Basti considerare l’esempio su due bassotti nani, Brownie e Cinnamon, che appartengono alla stessa cucciolata. Brownie, un maschio, è un po’ più grosso della gemella. Se tutte le mattine, quando si dà da mangiare ai cani, si mette più o meno la stessa quantità di cibo nelle ciotole, Brownie mangia in fretta e spazzola in un attimo la sua razione. A quel punto spinge da parte con il muso la sorella che mangia più lentamente e le sottrae tutta la pappa che può, ringhiando minacciosamente se cerca di fermarlo. In assenza di intervento esterno che cosa accadrebbe? Già più grosso e più forte, con il tempo Brownie diventerebbe ancora più grosso e più forte. Userebbe il vantaggio iniziale dovuto alla taglia e alla forza per consumare una quota di cibo sempre più sproporzionata. Nel frattempo Cinnamon morirebbe lentamente di fame.

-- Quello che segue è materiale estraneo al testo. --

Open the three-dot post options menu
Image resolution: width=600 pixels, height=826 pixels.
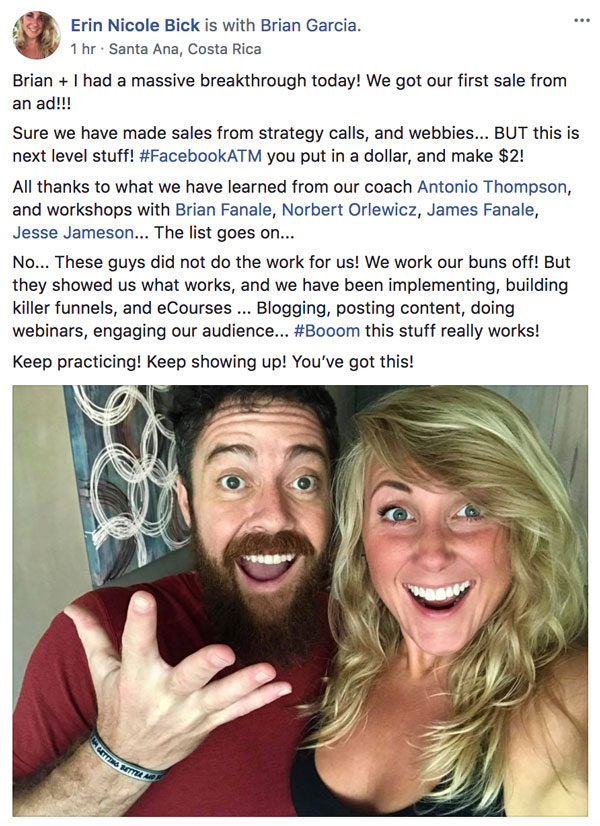[x=582, y=21]
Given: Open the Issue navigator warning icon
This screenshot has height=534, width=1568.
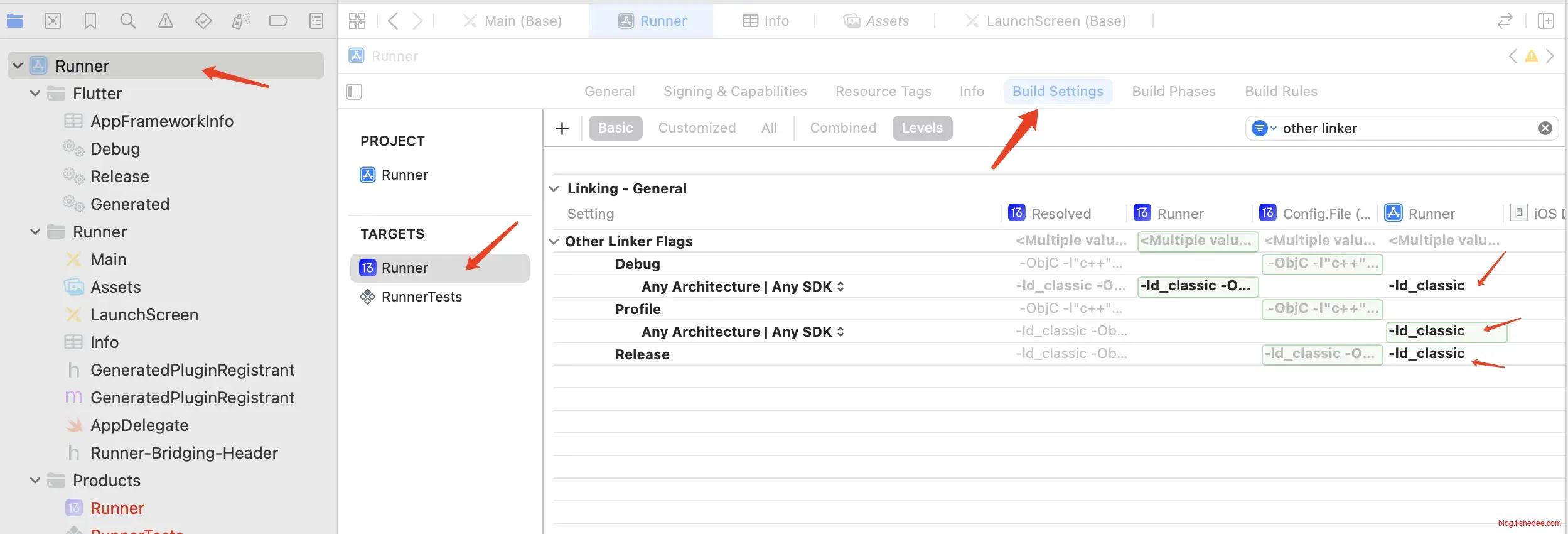Looking at the screenshot, I should 166,21.
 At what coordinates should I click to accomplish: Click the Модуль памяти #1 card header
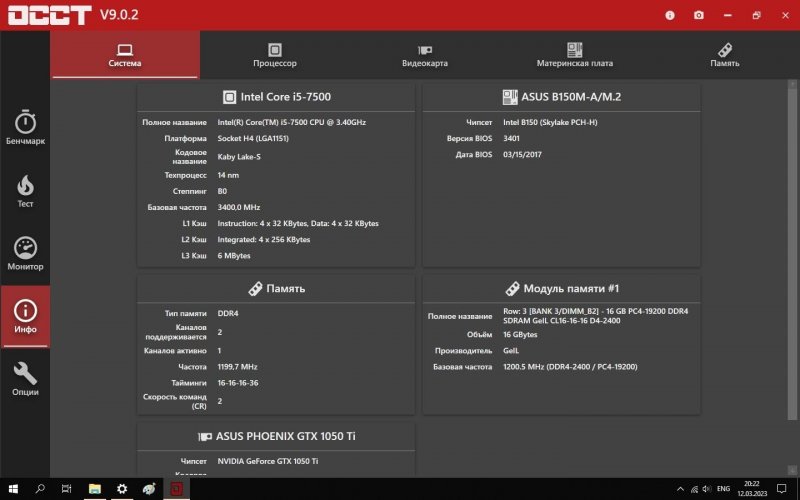561,288
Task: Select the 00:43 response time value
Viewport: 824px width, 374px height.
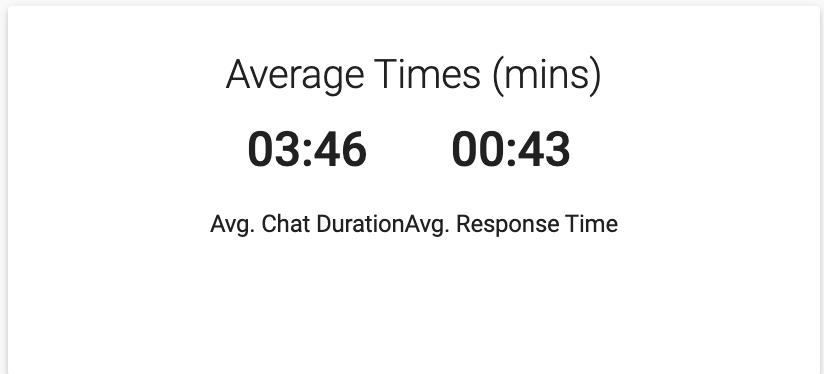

Slogan e Dunham nel 2004 hanno esaminato queste tipologie di effetto san Matteo nella competizione biologica che avviene all’interno delle specie e hanno affermato che questi effetti derivano dalla “amplificazione delle differenze”, ossia “il processo attraverso il quale differenze di base tra due appartenenti allo stesso gruppo in competizione vengono amplificate dal risultato della competizione”. Questo processo induce un ciclo adattivo di successo per il vincitore e uno disadattivo di insuccesso per lo sconfitto, rinforzando le gerarchie basate sul dominio e sulla subordinazione che sussistono in tante specie. Piccole differenze genetiche sono amplificate attraverso la competizione intraspecifica, che conferisce uno status più elevato ai maschi dominanti e concede loro un accesso privilegiato alle risorse più apprezzate. I maschi dominanti hanno anche un accesso privilegiato alle femmine, che promuove la sopravvivenza differenziale de loro geni. Questo tipo di effetto san Matteo è solo una delle tante varietà di circuiti positivi di feedback che si incontrano in natura. Le esplosioni demografiche sono un’altra e si determinano quando i tassi di fertilità superano nel tempo quelli di mortalità, mettendo in moto un trend di accelerazione nella crescita della popolazione. Su questo e altri esempi si concentra l’interessante libro di Rigney secondo cui l’effetto san Matteo può portare la qualità del dibattito pubblico a un livello più alto tra studiosi di scienze sociali, politici e cittadini.